*Exercise goal*
Could you write out, unchanged, the lines from the one containing "Task: Click the nfl" through the one containing "Action: (577, 267)", both included?
---- Material for the task
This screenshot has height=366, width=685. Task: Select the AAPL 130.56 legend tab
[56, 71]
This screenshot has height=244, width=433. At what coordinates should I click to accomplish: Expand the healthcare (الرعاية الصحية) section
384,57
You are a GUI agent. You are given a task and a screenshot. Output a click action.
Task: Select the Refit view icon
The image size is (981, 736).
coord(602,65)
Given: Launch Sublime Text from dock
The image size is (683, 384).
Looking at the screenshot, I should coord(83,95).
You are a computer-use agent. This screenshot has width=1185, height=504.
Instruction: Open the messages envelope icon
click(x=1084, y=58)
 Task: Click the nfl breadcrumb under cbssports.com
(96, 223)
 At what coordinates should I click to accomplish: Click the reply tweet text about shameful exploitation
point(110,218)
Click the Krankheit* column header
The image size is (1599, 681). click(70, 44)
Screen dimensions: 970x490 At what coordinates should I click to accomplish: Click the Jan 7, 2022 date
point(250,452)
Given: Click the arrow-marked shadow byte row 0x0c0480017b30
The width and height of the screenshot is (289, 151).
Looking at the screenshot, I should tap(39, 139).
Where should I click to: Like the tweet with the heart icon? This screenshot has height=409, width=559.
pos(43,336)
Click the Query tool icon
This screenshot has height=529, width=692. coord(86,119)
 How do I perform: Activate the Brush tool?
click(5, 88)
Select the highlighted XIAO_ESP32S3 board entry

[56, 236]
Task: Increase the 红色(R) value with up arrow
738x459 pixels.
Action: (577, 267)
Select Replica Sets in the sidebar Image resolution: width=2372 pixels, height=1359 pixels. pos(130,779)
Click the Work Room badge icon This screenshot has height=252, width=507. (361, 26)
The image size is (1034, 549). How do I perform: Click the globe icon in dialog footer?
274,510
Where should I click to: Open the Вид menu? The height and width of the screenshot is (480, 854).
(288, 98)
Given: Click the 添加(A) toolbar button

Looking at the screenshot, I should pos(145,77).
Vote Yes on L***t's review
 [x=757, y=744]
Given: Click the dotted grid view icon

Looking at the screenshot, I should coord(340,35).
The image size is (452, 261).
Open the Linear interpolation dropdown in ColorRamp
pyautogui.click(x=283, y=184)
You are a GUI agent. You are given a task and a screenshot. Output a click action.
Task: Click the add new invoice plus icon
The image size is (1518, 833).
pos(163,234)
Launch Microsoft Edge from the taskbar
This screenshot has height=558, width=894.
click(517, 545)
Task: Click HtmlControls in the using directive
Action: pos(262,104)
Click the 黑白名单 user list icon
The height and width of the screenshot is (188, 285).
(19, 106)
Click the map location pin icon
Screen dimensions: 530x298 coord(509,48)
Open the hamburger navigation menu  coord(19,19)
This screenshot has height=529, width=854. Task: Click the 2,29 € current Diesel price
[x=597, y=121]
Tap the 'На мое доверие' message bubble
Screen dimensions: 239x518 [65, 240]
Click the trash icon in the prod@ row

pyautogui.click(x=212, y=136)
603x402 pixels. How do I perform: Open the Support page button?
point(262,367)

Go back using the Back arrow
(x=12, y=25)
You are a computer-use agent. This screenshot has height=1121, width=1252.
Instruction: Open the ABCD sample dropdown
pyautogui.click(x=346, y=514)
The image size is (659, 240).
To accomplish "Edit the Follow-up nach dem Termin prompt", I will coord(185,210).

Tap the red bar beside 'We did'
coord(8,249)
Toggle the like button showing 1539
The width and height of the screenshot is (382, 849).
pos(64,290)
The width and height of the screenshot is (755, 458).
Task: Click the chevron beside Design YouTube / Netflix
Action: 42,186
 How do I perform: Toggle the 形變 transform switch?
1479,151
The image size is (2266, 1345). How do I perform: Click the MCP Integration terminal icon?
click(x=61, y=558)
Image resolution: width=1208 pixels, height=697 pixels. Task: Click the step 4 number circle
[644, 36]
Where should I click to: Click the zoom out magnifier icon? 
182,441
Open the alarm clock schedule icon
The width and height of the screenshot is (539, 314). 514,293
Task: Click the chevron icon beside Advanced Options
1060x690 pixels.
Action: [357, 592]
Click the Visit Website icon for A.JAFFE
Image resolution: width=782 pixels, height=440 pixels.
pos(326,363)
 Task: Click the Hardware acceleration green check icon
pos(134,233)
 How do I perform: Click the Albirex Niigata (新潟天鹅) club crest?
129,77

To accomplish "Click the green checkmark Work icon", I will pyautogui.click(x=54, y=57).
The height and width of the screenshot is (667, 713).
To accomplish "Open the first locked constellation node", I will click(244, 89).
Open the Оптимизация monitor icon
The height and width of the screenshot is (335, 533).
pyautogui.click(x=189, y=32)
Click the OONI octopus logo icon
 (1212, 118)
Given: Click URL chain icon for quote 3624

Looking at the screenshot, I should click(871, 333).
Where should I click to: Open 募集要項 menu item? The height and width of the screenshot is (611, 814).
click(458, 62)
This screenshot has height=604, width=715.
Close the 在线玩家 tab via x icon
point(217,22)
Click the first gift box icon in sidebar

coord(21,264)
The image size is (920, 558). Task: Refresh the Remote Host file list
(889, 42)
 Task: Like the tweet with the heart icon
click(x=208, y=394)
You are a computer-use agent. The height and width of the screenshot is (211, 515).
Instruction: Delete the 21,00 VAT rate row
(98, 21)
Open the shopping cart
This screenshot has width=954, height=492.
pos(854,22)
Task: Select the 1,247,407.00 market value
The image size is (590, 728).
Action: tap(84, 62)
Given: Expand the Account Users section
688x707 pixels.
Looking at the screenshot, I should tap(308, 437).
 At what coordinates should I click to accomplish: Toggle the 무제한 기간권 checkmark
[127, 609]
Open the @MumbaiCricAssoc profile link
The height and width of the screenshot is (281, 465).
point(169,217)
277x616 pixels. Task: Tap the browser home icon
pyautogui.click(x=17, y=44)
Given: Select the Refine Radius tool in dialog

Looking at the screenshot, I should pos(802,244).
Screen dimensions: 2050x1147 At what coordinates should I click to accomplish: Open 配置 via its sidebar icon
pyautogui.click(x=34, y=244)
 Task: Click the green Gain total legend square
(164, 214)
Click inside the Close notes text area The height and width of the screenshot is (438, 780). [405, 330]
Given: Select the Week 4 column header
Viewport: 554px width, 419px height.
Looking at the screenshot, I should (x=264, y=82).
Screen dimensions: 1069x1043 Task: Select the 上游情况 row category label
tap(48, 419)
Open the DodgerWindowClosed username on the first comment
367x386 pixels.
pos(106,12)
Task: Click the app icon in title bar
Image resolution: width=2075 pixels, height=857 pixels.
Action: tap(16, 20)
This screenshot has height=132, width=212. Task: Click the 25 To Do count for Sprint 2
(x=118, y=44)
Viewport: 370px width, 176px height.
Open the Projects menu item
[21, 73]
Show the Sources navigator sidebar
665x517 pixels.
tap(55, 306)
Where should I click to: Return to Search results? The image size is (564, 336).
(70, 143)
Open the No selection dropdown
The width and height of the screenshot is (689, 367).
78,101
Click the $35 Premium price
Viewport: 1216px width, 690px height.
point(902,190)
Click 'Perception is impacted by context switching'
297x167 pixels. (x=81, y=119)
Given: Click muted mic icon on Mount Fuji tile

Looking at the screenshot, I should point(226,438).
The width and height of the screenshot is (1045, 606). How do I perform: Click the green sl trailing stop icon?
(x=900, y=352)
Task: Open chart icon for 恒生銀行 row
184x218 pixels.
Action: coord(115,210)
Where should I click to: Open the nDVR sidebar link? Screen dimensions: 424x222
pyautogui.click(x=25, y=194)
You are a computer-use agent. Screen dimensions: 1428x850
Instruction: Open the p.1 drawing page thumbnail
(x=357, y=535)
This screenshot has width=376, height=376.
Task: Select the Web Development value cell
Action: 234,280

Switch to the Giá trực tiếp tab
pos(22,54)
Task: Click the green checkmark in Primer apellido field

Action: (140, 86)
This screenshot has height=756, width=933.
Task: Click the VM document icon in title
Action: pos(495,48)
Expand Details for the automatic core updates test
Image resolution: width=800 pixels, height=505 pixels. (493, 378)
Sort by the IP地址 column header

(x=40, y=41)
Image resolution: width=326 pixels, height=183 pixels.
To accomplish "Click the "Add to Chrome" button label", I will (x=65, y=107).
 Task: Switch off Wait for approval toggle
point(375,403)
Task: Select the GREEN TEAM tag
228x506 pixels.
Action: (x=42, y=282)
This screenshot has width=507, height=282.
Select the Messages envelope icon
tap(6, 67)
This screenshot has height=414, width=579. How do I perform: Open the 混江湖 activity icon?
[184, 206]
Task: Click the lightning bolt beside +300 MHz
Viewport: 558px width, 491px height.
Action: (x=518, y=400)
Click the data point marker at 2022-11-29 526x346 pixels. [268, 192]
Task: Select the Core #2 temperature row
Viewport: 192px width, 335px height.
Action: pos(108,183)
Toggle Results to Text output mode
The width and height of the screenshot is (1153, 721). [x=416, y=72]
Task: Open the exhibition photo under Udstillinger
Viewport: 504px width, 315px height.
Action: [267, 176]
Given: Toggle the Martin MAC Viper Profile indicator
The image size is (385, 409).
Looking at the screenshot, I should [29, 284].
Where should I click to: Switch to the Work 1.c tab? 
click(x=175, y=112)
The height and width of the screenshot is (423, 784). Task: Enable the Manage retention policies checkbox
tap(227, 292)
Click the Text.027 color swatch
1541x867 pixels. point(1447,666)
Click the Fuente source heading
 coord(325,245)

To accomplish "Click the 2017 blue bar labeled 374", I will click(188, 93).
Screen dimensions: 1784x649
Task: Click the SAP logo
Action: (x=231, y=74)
--------
*Correct answer*
 Task: Click the nfl breadcrumb under cbssports.com
(96, 223)
 At what coordinates should I click to accomplish: Click the reply tweet text about shameful exploitation
point(110,218)
Click the Krankheit* column header
The image size is (1599, 681). click(70, 44)
Screen dimensions: 970x490 At what coordinates should I click to accomplish: Click the Jan 7, 2022 date
point(250,452)
Given: Click the arrow-marked shadow byte row 0x0c0480017b30
The width and height of the screenshot is (289, 151).
Looking at the screenshot, I should tap(39, 139).
Where should I click to: Like the tweet with the heart icon? This screenshot has height=409, width=559.
pos(43,336)
Click the Query tool icon
This screenshot has height=529, width=692. coord(86,119)
 How do I perform: Activate the Brush tool?
click(5, 88)
Select the highlighted XIAO_ESP32S3 board entry

[56, 236]
Task: Increase the 红色(R) value with up arrow
738x459 pixels.
Action: (577, 267)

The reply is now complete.